Change the value of the AVGTEST attribute to 2000, double what it was before.

Now when you look at the calculated average value at the location of the construction, you will see that after doubling the attribute of the construction, the calculated value has doubled as well (give or take a rounding).

The value calculated has doubled.

We can now put the following facts together:

  • An average is a value calculated as follows: The sum of all values found in the calculation area, divided by the calculation area.
  • The calculated average scales linearly with the value of the object we place. This means that the cells outside the project area do not have a positive or negative value. If they did, the impact of raising or lowering the attribute value would have been more or less impactful.
  • An object at the edge of the project area has a greater impact on the calculated spatial average than a construction in the middle of the project area. This means that either the sum of all values increases as we get closer to the edge, or the surface area we divide by decreases.

We can determine that because the summed value does not change, the surface area used in the calculation must decrease in order to see the higher result. Thus our conclusion is that potential cells outside the project area are not used in the calculation of a spatial average.

Considerations

Note that based on the conclusion we have drawn, you may be tempted to expect the calculated values to match more neatly. Specifically, if the construction in the middle of the map has a full circle around it in which to perform its calculation, the construction in the edge of the map must have a quarter of the area of similar circle, thus the values should differ by a factor of 4. However, due to the layout of the constructions on the grid this is not the case.

Schematic functioning of the grid for spatial averaging calculations. Left: the circle taken into consideration given a specific cell in the middle of the map. Right: the section of the circle taken into consideration when the specific cell is at the corner of the map. Notice the area of the section on the right is not an exact quarter of the section on the left.

Also note that based on the exact size, placement, and rounding of values and polygons, it may be difficult to derive the outcomes seen from the base values without greater insight into the exact interpretations the Tygron Platform makes. This is to be expected, and the approach used here functions regardless of those exact calculations.

Assignments

These assignments are designed to demonstrate further means of experimentation.

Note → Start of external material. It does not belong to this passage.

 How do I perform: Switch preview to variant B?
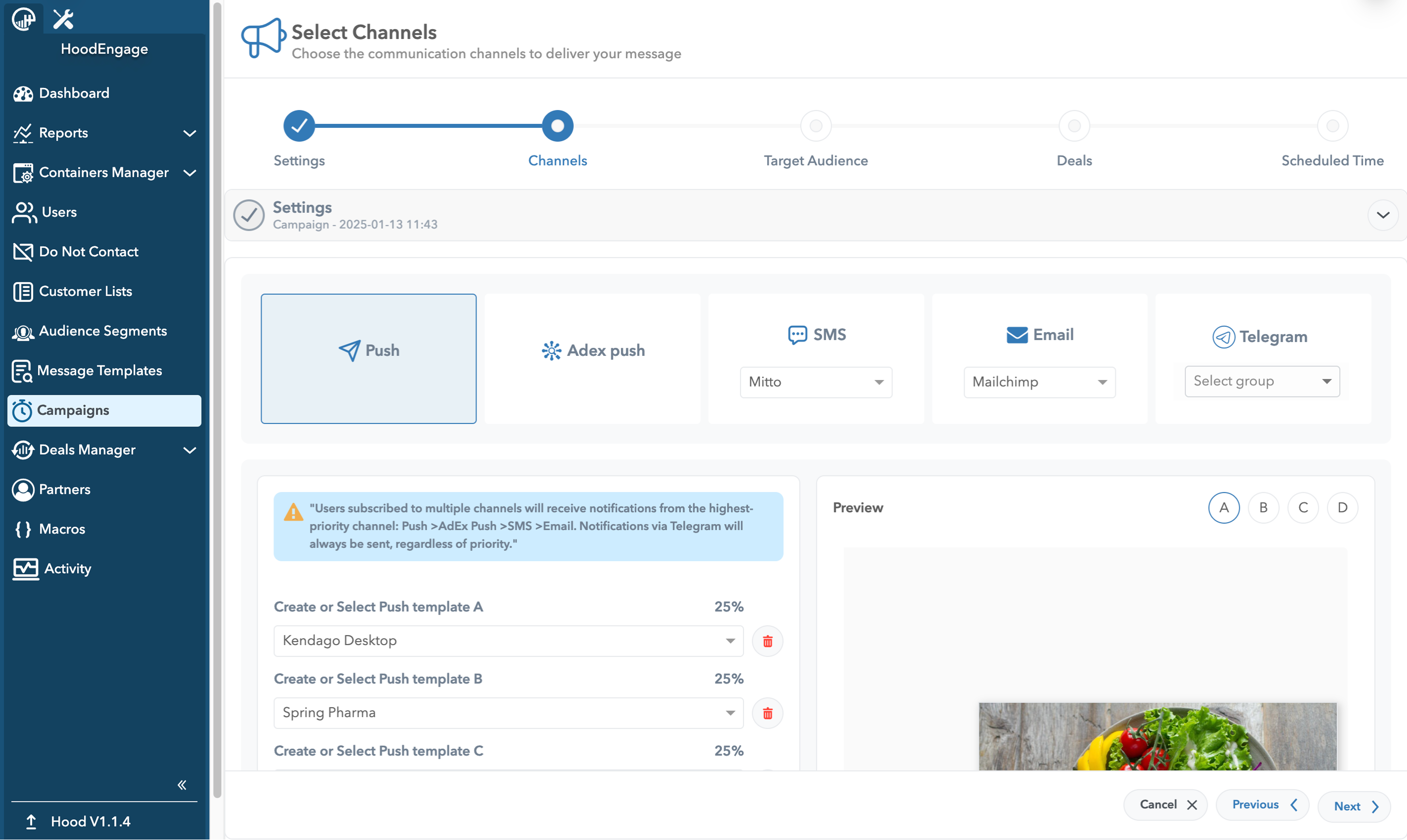pyautogui.click(x=1263, y=507)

  1. Knowing the radius of the spatial calculation is 50m, place a construction with the same attribute and value as close to the edge of the map as possible without the calculated average value differing from the construction in the middle of the project area.
  2. Change the average attribute of the constructions back to 1000, and instead expand both constructions with another block of 10m by 10m. Both constructions should be exactly twice as large as they were.
  3. Knowing the grid cell size is exactly 10m by 10m, find an explanation for the fact that both 'sides' of the construction in the middle of the map have the same calculated average, but the sides of the construction in the corner of the map do not.

Calculation insights

Testbeds, due to their inherent simplicity, can in some cases also be used to retrace exact calculations. The question you're going to investigate now is the size of the inactive border of the flooding overlay's calculation.

The calculation occurs in a grid, but the outer edge of grid cells is inactive. This means that there may be a discrepancy between input for the calculation and the results seen. If the exact number of cells can be determined, this discrepancy can be accounted for.

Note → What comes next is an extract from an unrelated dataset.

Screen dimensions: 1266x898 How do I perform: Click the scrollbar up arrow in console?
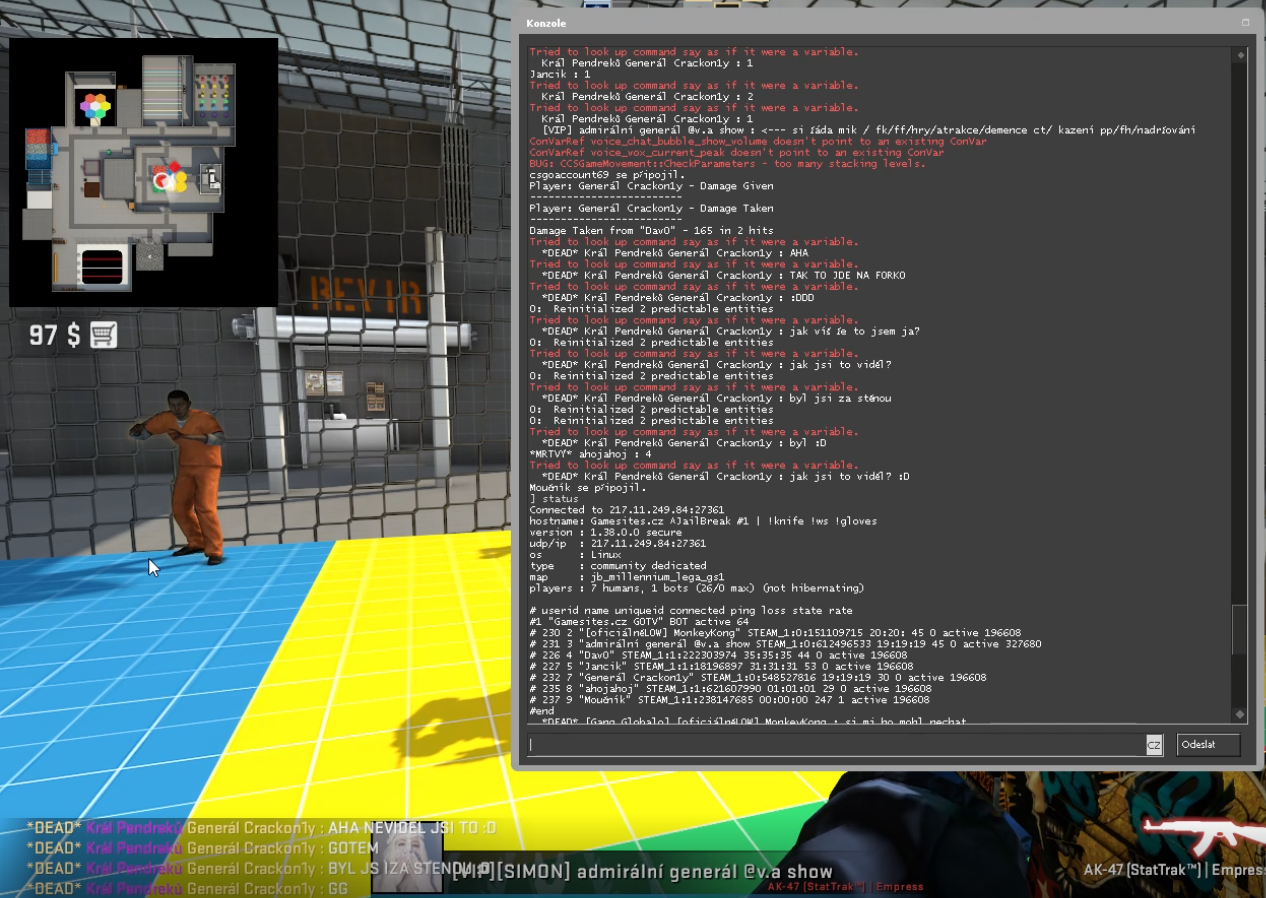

Either create a new empty project with the same specifications as in the prerequisites, or clean up the project configured during the last assignment by removing the added overlay and construction. Either way, make sure you start with an empty project area again.

Start by adding the overlay we are going to test. Add a flooding overlay to the project.

Add a flooding overlay to the project.

Add an area to the project, covering the complete project area.

Add an area for the complete map.

Add an INUNDATION_LEVEL attribute to the area, set to a value of 2.

Add an area for the complete map.

This area will now cause the flooding overlay to initialize the calculation with a layer of 1 meter of water across the entire project area. (The project area's default height is 1 meter above datum, and the height of the water will be set to 2 meters above datum.)

Activate the flooding overlay, and notice the entire project area is colored blue, indicating the presence of water. Click anywhere in the project area to see a "Flooding" height of 1 meter is calculated. If needed please make sure to calculate the area and overlay with the recalculate button in the upper left corner.

Add an area for the complete map.

Select the flooding overlay in the editor, and select the "Show Water Balance" option.

Open the water balance.

The water balance opens. This window shows the amount of water in the project area, according to the flooding overlay's calculation.

The water balance.

A project area of 500 meters by 500 meters has a total surface area of 250.000m². Given that the project area is covered uniformly by a layer of water of exactly 1 meter, this should result in 250.000m³ of water. However, the water balance indicates 211.600m³ of water in the project area. So there's 38.400m³ of water missing.

If you click at the edge of the project area, you will see that there is a zone where the amount of water is 0. This means that there are indeed cells where, despite covering the entire area uniformly with water, an edge of cells is excluded.

Add an area for the complete map.

Knowing how large our project area is, and how much water is actually placed in the project area, we can calculate the amount of cells the project area is divided into, and the amount of cells which are actually used.

To calculate the amount of cells in the project area, we can take the size of the map (500 meters by 500 meters) and divide it by the grid cell size (which is 10 meters by 10 meters, by default). This tells us the project area is divided into 50 by 50 = 250 cells.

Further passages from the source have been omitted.